The accepted answer proposes a manual way to keep order when using merge, which works most of the times but requires unnecessary manual work. This solution comes on the back of How to ddply() without sorting?, which deals with the issue of keeping order but in a split-apply-combine context:
This came up on the plyr mailing list a while back (raised by #kohske no less) and this is a solution offered by Peter Meilstrup for limited cases:
#Peter's version used a function gensym to
# create the col name, but I couldn't track down
# what package it was in.
keeping.order <- function(data, fn, ...) {
col <- ".sortColumn"
data[,col] <- 1:nrow(data)
out <- fn(data, ...)
if (!col %in% colnames(out)) stop("Ordering column not preserved by function")
out <- out[order(out[,col]),]
out[,col] <- NULL
out
}
So now you can use this generic keeping.order function to keep the original row order of a merge call:
df.1<-data.frame(class=c(1,2,3), prob=c(0.5,0.7,0.3))
df.2<-data.frame(object=c('A','B','D','F','C'), class=c(2,1,2,3,1))
keeping.order(df.2, merge, y=df.1, by = "class")
Which will yield, as requested:
> keeping.order(df.2, merge, y=df.1, by = "class")
class object id prob
3 2 A 1 0.7
1 1 B 2 0.5
4 2 D 3 0.7
5 3 F 4 0.3
2 1 C 5 0.5
So keeping.order effectively automates the approach in the accepted answer.
Thanks to #PAC , I came up with something like this:
merge_sameord = function(x, y, ...) {
UseMethod('merge_sameord')
}
merge_sameord.data.frame = function(x, y, ...) {
rstr = paste(sample(c(0:9, letters, LETTERS), 12, replace=TRUE), collapse='')
x[, rstr] = 1:nrow(x)
res = merge(x, y, all.x=TRUE, sort=FALSE, ...)
res = res[order(res[, rstr]), ]
res[, rstr] = NULL
res
}
This assumes that you want to preserve the order the first data frame, and the merged data frame will have the same number of rows as the first data frame. It will give you the clean data frame without extra columns.
In this specific case you could us factor for a compact base solution:
df.2$prob = factor(df.2$class,labels=df.1$prob)
df.2
# object class prob
# 1 A 2 0.7
# 2 B 1 0.5
# 3 D 2 0.7
# 4 F 3 0.3
# 5 C 1 0.5
Not a general solution however, it works if:
You have a lookup table containing unique values
You want to update a table, not create a new one
the lookup table is sorted by the merging column
The lookup table doesn't have extra levels
You want a left_join
If you're fine with factors
1 is not negotiable, for the rest we can do:
df.3 <- df.2 # deal with 2.
df.1b <- df.1[order(df.1$class),] # deal with 3
df.1b <- df.1b[df.1$class %in% df.2$class,] # deal with 4.

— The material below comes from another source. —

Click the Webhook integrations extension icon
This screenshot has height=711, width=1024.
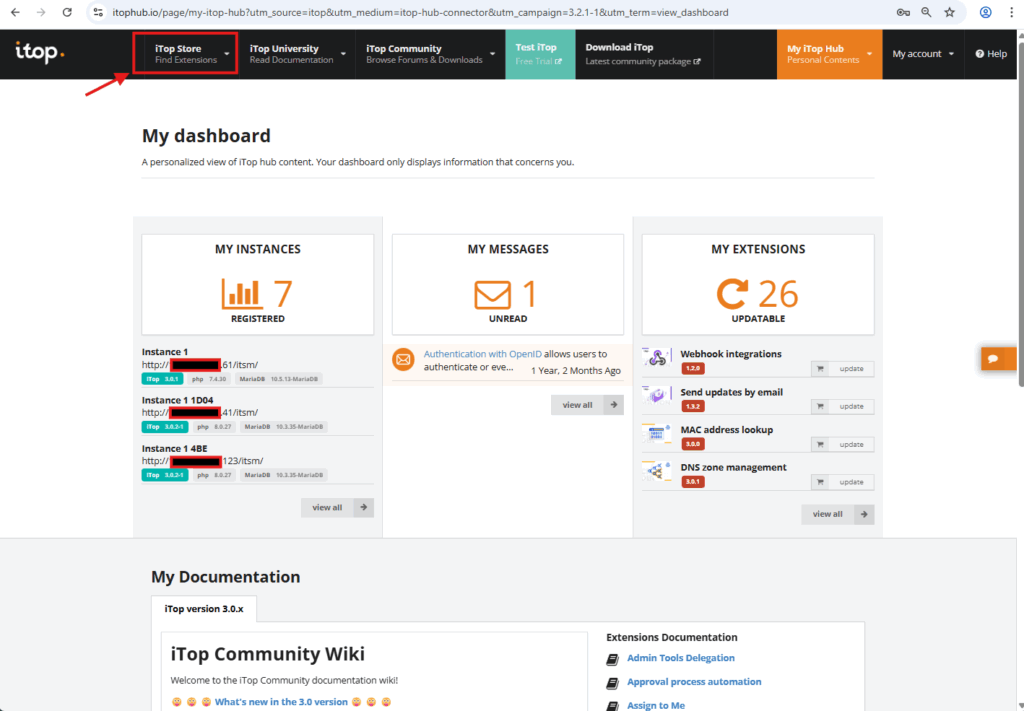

df.3$prob = factor(df.3$class,labels=df.1b$prob)
df.3 <- df3[!is.na(df.3$prob),] # deal with 5. if you want an `inner join`
df.3$prob <- as.numeric(as.character(df.3$prob)) # deal with 6.
For package developers
As a package developer, you want to be dependent on as few other packages as possible. Especially tidyverse functions, that change way too often for package developers IMHO.

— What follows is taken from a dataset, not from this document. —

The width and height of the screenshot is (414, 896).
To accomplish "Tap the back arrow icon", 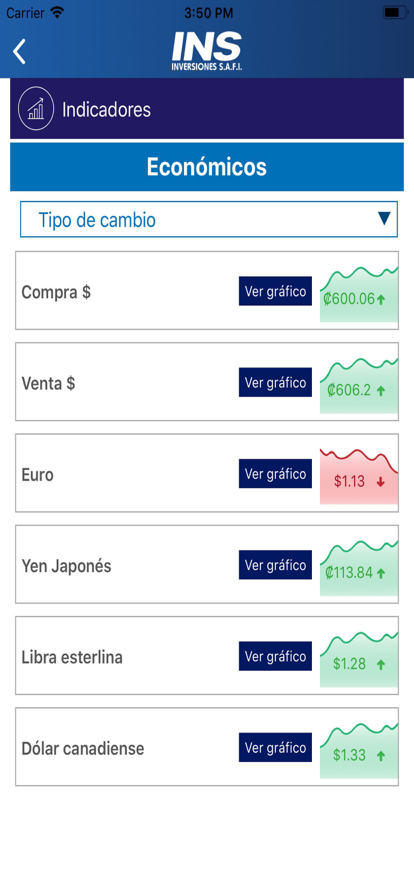I will [19, 51].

To be able to make use of the join functions of the dplyr package without importing dplyr, below is a quick implementation. It keeps the original sorting (as requested by OP) and does not move the joining column to the front (which is another annoying thing of merge()).
left_join <- function(x, y, ...) {
merge_exec(x = x, y = y, all.x = TRUE, ...)
}
right_join <- function(x, y, ...) {
merge_exec(x = x, y = y, all.y = TRUE, ...)
}
inner_join <- function(x, y, ...) {
merge_exec(x = x, y = y, all = TRUE, ...)
}
full_join <- function(x, y, ...) {
merge_exec(x = x, y = y, ...)
}
# workhorse:
merge_exec <- function(x, y, ...) {
# set index
x$join_id_ <- 1:nrow(x)
# do the join
joined <- merge(x = x, y = y, sort = FALSE, ...)

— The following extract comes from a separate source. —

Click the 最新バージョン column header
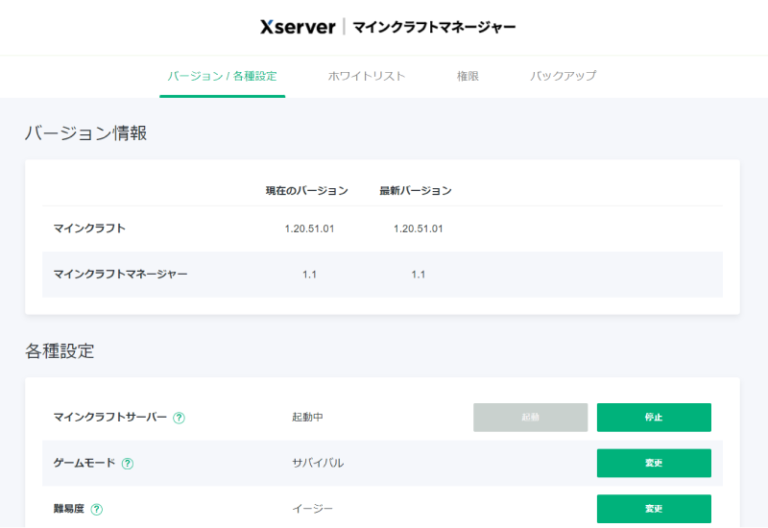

# get suffices (yes, I prefer this over suffixes)
if ("suffixes" %in% names(list(...))) {
suffixes <- list(...)$suffixes
} else {
suffixes <- c("", "")
}
# get columns names in right order, so the 'by' column won't be forced first
cols <- unique(c(colnames(x),
paste0(colnames(x), suffixes[1]),
colnames(y),
paste0(colnames(y), suffixes[2])))
# get the original row and column index
joined[order(joined$join_id),
cols[cols %in% colnames(joined) & cols != "join_id_"]]
}
The highest rated answer does not produce what the Original Poster would like, i.e., "class" in column 1. If OP would allow switching column order in df.2, then here is a possible base R non-merge one-line answer:
df.1 <- data.frame(class = c(1, 2, 3), prob = c(0.5, 0.7, 0.3))
df.2 <- data.frame(class = c(2, 1, 2, 3, 1), object = c('A', 'B', 'D', 'F', 'C'))
cbind(df.2, df.1[match(df.2$class, df.1$class), -1, drop = FALSE])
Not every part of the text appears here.